## EXERCISE DATA
-- -- --

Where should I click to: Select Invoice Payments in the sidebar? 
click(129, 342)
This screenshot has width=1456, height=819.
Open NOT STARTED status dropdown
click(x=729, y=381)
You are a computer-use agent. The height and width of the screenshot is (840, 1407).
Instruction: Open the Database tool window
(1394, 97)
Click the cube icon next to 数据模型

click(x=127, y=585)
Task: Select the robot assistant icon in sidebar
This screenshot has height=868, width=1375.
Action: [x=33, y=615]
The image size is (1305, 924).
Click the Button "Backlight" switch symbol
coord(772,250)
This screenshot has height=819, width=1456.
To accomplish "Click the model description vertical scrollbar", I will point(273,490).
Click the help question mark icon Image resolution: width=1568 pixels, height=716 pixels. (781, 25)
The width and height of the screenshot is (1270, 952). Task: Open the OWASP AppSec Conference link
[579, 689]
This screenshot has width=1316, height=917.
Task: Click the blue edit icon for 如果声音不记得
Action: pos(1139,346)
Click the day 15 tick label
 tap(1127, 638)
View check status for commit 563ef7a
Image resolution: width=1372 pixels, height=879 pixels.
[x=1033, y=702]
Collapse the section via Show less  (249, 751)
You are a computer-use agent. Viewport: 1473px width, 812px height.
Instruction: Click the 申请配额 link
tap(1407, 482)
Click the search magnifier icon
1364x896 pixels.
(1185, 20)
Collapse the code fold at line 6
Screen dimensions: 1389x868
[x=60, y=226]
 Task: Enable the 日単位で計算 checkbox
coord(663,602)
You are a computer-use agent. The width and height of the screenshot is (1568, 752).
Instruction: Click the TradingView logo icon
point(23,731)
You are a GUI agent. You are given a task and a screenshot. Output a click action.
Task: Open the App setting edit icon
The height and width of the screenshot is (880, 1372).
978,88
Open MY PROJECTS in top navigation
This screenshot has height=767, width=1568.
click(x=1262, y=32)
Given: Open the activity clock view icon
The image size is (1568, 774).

-- -- --

## WORK REQUIRED
Your task is to copy each line of the listing that holds the word "size".

## ANSWER
The image size is (1305, 924).
The image size is (1568, 774).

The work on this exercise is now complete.